Jason’s final record on his early NBA picks
112-99-3 ATS (–1.51 units vig)
26-23-1 Totals (–0.21 units vig)
3-1 Series (+2.0 units)
Profit: 4.09 units
So the Charlotte Hornets want to sign LeBron James. Get in line; everybody would love to sign the best basketball player in the world. But it would certainly be the biggest story of the summer if LeBron shows up in Carolina blue next season. Imagine buying the Hornets right now at 75-1 to win the 2014-15 NBA championship and having LeBron fall in your lap. That would be the basketball betting equivalent of draining a 3-pointer from 90 feet.
Even if we assume James doesn’t defect, Charlotte might still be worth a look – but only because the price is right. Every once in a blue moon, you’ll get a team like the 2010-11 Dallas Mavericks, who won the title at opening NBA odds of 30-1. Could the Hornets be that team in 2014-15?

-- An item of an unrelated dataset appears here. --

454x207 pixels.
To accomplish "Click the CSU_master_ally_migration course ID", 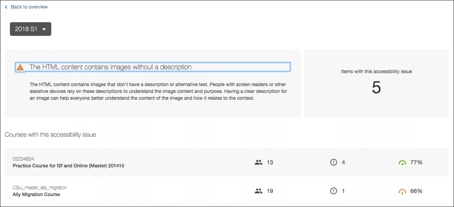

This is the Eastern Conference we’re talking about, mind you. The former Bobcats have already shown the ability to make the playoffs in the East. Thanks largely to the arrival of center Al Jefferson (22.7 PER), Charlotte destroyed the basketball odds last year at 43-39 SU and 47-32-3 ATS, making the ‘Cats the No. 7 seed in the conference – and the most profitable team in the league.
They’ll almost certainly be a better team next year. Jefferson is still in his prime at age 29, and he’s got a quality running mate in 24-year-old point guard Kemba Walker (16.8 PER). All the other core players are young twentysomethings; Michael Kidd-Gilchrist (12.0 PER), Bismack Biyombo (13.3 PER) and Cody Zeller (13.1 PER) all have room to grow, although we may have already seen the best of Gerald Henderson (13.1 PER) as he enters his sixth NBA campaign.
Then you’ve got the reinforcements. Owner Michael Jordan wants to add a superstar to this lineup, and while James might be out of his reach, the Hornets have enough cap room to sign anyone who’s looking for an upgrade in responsibility, and is willing to play in a small market – as Jefferson was last summer. Maybe someone like Lance Stephenson (14.7 PER with the Indiana Pacers). Charlotte might also be able to get a useful, disgruntled veteran like Zach Randolph (18.3 PER with the Memphis Grizzlies).
But wait, there’s more. Charlotte owns three picks in the 2014 NBA Draft, at Nos. 9, 24, and 45. As you may have heard, it’s a very deep draft this year. The Hornets could even be fortunate enough to nab Julius Randle (24.5 PER with the Kentucky Wildcats) with the ninth pick. Randle’s draft stock is slipping because of concerns over his possibly injured right foot, but if Jordan really wants to land a superstar, Randle could be his best shot. Other possibilities being mentioned include Nik Stauskas (22.7 PER with the Michigan Wolverines) and Dario Saric, who plays on the Croatian national basketball team.
Otherwise, any or all of these draft picks could be used as part of a trade package, either to move up in the draft or to acquire a proven big-name talent. How about, say, Kevin Love (26.9 PER with the Minnesota Timberwolves)? He wants to get out of Dodge, and the Hornets might have the right combination of draft picks and young players to get the job done. The risk would be that Love would leave next year as a free agent, but if the culture has truly changed in Charlotte – and all indications are that it has – why would Love walk out that door?